Exercise:
Answer these questions from the article on the New England fishing lawsuit:
1. What monument did President Obama establish?
2. Since when has the lawsuit been held up?
3. To whom did Ryan Zinke propose shifting responsibility for controlling fishing within the monument?

Text section:
Fishing organizations are set to proceed with their suit against the federal government to reopen fishing grounds in New England.

President Obama established the Northeast Canyons and Seamounts National Marine Monument, which included a blanket commercial fishing ban in an area that was already closed to some gear types under the New England Fishery Management Council’s jurisdiction.

The lawsuit has been held up since April 2017 by a Trump administration review of several national monuments created under the Obama administration. Recent filings at the U.S. District Court for the District of Columbia say the hold was lifted in mid-March.

The lawsuit argues that Obama never had the authority to establish the monument under the the Antiquities Act, given that the ocean is not “land owned or controlled by the federal government,” as the act stipulates.

In December, Interior Secretary Ryan Zinke recommended making changes to marine national monument policies and proposed shifting the responsibility for controlling fishing within the monument to the regional fishery management councils.

“No president should use the authority under the act to restrict public access, prevent hunting and fishing, burden private land, or eliminate traditional land uses, unless such action is needed to protect the objects,” wrote Zinke in his recommendation.

Since Zinke's official recommendations, no public action has been taken by the administration to address his statement.

Dataset extract:
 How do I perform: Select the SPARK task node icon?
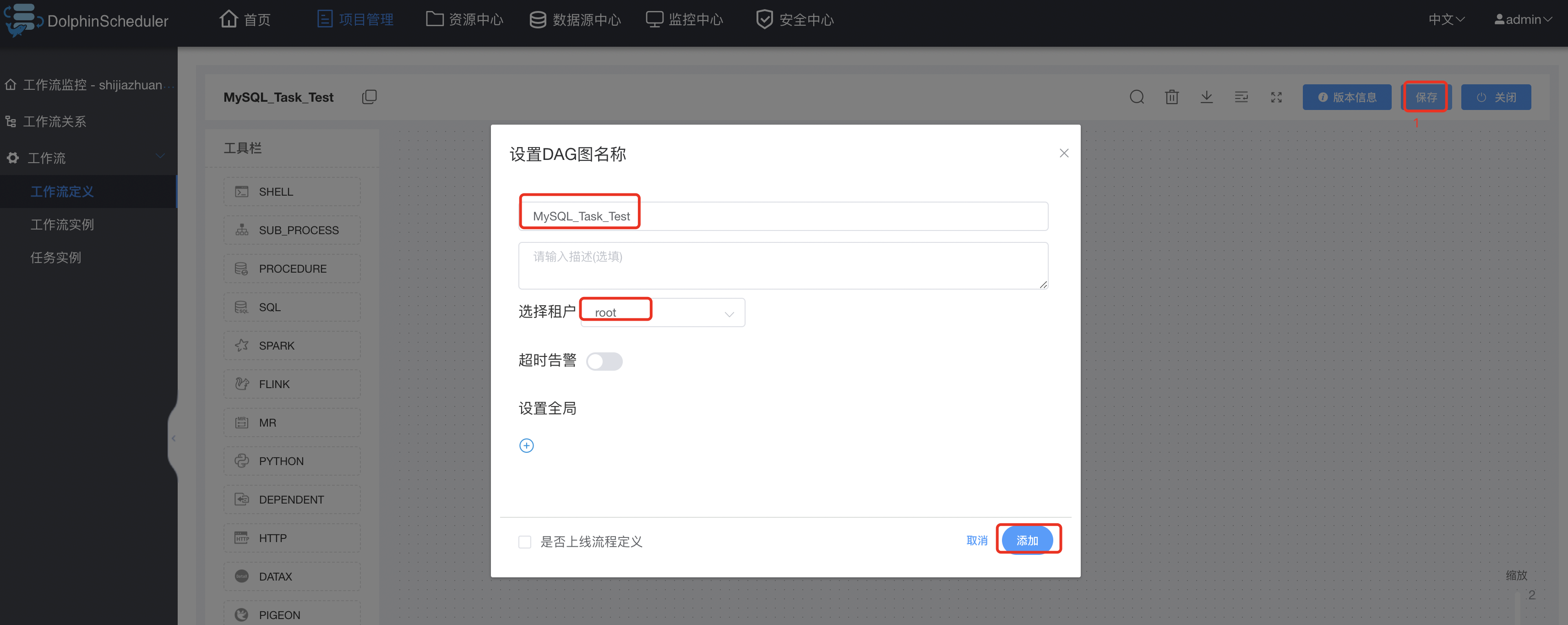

Task result:
1. The Northeast Canyons and Seamounts National Marine Monument.
2. Since April 2017.
3. To the regional fishery management councils.